* _Exercise requirements_:
From the records, report how many lines hold the word "crest", with the number as the sole reply.

* _The records_:
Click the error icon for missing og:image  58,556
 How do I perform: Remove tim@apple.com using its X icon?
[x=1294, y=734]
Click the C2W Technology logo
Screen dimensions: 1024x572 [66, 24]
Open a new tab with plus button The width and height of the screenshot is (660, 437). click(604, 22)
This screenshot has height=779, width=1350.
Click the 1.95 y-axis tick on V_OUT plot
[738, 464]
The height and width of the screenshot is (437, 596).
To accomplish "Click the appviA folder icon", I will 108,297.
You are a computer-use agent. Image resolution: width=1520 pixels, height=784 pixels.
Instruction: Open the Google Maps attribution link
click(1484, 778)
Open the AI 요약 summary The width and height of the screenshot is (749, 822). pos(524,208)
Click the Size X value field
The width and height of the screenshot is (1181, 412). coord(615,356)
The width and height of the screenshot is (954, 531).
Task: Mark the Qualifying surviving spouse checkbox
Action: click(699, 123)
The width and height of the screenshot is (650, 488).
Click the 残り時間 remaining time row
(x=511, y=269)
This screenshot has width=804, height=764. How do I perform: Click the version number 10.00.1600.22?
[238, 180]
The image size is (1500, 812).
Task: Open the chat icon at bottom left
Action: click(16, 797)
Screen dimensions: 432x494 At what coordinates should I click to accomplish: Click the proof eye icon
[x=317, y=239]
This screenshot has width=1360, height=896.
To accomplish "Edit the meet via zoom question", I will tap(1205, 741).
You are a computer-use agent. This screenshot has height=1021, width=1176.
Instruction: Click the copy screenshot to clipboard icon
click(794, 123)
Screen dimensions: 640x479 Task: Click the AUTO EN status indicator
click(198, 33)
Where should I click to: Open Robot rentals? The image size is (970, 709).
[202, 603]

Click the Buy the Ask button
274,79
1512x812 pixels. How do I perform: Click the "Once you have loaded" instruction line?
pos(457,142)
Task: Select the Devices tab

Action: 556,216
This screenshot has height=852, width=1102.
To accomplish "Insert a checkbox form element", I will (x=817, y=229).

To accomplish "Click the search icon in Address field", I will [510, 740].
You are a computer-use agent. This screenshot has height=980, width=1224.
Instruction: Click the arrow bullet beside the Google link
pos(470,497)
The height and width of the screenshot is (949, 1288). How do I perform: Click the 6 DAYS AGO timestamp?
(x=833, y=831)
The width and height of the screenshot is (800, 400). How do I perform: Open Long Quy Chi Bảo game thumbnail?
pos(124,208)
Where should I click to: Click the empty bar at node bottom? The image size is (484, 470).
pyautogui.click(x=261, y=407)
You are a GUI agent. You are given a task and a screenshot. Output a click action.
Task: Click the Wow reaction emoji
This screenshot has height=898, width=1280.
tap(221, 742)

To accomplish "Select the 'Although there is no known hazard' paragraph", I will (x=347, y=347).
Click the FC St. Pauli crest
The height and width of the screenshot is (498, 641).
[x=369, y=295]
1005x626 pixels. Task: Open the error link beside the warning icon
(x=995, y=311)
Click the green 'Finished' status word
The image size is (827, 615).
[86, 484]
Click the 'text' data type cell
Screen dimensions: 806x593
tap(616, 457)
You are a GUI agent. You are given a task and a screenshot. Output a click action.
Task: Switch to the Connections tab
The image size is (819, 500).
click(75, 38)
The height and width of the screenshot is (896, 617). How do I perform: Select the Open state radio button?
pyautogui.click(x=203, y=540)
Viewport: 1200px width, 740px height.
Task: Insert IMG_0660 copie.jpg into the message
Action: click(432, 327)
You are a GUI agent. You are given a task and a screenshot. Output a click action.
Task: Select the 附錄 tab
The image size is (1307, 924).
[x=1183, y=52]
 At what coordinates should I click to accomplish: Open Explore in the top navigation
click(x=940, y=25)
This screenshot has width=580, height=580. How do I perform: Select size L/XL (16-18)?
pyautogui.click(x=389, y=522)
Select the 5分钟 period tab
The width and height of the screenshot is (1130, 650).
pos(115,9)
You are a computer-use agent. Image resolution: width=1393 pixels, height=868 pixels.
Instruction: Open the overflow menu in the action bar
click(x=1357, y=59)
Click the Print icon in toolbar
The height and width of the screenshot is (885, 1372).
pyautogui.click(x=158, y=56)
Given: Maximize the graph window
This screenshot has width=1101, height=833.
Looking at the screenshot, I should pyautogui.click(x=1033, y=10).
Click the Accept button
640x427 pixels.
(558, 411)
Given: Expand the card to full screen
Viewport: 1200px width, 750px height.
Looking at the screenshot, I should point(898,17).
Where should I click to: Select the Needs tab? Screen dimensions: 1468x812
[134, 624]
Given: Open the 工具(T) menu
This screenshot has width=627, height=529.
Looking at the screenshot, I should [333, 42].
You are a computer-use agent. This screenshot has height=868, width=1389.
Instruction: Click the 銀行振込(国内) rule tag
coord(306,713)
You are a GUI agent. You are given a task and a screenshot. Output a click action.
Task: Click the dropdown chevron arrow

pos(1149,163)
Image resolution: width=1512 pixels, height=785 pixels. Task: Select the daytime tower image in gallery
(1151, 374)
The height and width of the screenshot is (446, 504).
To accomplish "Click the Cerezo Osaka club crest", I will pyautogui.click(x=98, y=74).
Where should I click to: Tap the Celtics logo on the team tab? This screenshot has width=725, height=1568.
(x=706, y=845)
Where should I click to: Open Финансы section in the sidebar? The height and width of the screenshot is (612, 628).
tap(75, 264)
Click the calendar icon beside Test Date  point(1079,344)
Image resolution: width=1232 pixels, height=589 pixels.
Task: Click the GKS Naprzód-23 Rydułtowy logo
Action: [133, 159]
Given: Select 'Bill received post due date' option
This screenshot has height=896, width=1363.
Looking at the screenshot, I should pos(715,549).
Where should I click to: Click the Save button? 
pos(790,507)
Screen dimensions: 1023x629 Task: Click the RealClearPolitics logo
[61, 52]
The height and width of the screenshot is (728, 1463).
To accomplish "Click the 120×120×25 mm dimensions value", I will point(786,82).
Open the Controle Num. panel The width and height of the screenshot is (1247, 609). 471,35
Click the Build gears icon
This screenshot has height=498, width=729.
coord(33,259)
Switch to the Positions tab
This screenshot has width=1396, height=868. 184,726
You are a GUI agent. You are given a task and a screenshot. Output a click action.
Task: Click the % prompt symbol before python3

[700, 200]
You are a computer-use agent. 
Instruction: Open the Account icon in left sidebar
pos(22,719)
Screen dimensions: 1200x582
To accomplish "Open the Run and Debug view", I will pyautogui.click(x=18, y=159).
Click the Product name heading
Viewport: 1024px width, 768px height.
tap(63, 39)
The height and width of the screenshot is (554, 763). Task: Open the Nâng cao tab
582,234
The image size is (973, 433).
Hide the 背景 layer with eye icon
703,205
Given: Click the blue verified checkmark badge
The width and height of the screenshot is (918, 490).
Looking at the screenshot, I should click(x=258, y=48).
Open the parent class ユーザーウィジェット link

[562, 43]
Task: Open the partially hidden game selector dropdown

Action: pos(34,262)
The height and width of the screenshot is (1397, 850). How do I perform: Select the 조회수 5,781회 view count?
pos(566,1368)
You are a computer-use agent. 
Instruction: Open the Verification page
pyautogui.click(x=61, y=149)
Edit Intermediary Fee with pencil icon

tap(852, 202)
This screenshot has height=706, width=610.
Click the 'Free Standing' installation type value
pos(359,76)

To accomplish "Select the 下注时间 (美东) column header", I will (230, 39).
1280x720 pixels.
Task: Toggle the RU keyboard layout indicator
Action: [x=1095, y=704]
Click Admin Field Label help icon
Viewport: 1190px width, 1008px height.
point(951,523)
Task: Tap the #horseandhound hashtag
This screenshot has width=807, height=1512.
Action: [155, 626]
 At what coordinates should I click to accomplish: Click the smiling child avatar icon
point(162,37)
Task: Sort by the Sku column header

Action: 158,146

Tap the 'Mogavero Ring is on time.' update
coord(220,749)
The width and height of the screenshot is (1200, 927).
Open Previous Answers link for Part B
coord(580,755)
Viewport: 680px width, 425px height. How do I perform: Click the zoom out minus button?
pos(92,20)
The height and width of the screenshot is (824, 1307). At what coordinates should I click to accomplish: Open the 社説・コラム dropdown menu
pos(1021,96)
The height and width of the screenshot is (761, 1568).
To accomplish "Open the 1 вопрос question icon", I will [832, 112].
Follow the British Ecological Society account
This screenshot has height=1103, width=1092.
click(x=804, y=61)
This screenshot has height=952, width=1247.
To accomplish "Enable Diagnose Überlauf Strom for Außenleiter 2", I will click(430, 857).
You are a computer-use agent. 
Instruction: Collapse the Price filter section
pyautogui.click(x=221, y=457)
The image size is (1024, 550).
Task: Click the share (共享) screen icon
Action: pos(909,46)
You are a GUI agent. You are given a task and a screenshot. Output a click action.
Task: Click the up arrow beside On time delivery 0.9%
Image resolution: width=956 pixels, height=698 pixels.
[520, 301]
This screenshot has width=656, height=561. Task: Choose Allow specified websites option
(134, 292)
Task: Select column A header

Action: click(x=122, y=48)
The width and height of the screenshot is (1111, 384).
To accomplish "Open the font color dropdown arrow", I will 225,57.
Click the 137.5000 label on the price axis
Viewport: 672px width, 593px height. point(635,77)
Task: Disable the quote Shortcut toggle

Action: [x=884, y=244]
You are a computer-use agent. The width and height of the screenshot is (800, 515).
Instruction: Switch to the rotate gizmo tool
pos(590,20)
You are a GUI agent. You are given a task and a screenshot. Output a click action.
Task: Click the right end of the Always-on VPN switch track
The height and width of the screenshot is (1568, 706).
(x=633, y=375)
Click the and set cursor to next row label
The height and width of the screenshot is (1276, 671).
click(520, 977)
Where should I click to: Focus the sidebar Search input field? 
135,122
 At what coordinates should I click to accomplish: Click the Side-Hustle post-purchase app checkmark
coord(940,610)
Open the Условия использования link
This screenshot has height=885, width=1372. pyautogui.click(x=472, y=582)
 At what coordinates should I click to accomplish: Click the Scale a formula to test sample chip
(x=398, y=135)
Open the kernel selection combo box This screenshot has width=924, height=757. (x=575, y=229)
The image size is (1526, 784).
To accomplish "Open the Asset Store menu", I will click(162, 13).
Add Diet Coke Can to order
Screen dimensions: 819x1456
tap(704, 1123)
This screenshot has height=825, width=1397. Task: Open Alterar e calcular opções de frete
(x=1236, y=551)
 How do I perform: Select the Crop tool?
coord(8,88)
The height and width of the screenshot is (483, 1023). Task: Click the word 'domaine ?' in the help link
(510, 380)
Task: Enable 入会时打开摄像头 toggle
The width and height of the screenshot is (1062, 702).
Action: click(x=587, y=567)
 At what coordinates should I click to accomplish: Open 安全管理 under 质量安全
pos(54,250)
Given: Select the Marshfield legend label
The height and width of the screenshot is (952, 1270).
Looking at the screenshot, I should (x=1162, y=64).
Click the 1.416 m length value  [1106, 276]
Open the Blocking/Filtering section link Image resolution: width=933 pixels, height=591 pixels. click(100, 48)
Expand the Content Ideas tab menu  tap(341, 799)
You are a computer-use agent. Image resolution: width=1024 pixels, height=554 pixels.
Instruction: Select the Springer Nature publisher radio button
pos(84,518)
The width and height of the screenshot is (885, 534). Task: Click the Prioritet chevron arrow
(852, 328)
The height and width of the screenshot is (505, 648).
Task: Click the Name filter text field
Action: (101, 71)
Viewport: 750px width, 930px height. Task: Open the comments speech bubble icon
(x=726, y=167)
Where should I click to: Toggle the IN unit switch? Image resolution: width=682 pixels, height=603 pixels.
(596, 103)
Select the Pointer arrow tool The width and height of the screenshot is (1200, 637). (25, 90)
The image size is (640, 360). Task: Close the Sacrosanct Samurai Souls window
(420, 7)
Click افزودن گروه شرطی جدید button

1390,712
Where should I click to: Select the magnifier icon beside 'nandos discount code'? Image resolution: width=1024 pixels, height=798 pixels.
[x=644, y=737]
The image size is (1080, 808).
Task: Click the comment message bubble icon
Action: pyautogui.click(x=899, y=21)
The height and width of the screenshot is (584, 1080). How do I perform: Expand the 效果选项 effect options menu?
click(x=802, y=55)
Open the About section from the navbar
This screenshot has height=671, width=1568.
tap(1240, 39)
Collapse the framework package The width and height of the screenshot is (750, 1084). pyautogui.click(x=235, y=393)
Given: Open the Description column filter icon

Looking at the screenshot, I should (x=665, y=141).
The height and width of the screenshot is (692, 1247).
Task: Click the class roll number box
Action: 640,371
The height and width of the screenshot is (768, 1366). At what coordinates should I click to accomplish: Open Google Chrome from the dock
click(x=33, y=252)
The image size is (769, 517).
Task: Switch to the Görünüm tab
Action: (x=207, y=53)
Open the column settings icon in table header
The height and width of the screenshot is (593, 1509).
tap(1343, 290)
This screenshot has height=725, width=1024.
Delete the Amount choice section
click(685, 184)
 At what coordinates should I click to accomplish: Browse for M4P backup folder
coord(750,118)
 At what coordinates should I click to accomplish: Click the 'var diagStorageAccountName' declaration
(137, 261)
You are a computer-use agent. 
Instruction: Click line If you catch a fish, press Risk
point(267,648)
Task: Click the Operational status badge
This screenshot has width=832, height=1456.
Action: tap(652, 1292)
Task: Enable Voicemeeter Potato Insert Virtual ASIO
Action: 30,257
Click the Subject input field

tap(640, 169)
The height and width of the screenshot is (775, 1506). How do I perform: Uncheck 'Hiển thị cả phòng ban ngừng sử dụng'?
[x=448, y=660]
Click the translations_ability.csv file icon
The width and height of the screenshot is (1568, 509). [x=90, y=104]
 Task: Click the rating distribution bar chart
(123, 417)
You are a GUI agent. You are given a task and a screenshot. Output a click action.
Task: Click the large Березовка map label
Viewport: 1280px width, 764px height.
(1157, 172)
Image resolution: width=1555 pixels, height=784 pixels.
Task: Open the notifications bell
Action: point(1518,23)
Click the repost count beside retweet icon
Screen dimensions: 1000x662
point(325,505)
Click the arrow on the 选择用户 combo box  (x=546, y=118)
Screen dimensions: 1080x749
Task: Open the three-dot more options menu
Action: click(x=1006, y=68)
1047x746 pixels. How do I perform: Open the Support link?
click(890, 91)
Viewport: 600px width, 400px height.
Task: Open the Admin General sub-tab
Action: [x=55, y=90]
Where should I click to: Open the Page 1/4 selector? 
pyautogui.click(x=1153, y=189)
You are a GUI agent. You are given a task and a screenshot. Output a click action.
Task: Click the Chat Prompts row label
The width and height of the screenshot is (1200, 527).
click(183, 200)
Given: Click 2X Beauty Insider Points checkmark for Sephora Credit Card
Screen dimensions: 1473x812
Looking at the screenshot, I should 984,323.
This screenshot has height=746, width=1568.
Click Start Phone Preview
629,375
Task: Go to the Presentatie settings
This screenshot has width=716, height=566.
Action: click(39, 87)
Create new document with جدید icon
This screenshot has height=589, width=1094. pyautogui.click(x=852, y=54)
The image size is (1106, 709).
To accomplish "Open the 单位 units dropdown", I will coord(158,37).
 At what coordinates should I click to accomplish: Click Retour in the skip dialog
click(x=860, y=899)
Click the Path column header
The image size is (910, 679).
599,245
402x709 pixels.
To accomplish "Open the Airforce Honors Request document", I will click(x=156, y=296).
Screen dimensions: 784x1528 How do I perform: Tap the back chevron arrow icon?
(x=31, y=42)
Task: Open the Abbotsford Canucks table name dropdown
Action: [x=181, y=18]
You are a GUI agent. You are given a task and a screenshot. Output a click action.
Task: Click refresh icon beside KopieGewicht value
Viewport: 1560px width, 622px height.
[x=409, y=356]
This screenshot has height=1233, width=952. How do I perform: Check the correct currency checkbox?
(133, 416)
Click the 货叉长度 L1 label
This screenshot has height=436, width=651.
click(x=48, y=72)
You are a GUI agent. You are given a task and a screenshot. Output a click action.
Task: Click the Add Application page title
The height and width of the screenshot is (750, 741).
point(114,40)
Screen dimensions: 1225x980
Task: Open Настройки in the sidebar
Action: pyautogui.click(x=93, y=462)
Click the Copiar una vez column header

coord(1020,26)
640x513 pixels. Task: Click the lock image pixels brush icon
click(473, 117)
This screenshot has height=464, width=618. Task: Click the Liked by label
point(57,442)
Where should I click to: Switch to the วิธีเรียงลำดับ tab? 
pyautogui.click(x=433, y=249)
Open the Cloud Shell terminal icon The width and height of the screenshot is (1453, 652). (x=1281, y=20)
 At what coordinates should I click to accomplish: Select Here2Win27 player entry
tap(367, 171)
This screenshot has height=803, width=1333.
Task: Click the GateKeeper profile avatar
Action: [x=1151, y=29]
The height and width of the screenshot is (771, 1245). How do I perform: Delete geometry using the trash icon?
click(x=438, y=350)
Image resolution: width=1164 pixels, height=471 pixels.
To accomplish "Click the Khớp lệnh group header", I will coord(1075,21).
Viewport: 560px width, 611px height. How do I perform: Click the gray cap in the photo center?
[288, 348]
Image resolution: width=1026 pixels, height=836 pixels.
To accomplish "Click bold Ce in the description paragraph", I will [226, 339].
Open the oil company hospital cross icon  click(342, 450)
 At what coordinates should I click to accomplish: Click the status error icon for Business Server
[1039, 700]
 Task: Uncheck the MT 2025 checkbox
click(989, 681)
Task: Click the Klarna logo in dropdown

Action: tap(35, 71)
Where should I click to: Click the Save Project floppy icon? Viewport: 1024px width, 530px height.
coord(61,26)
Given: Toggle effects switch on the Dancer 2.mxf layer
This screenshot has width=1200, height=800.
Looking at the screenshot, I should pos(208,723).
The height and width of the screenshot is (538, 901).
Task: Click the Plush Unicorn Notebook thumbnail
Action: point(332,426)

* _Result for this task_:
2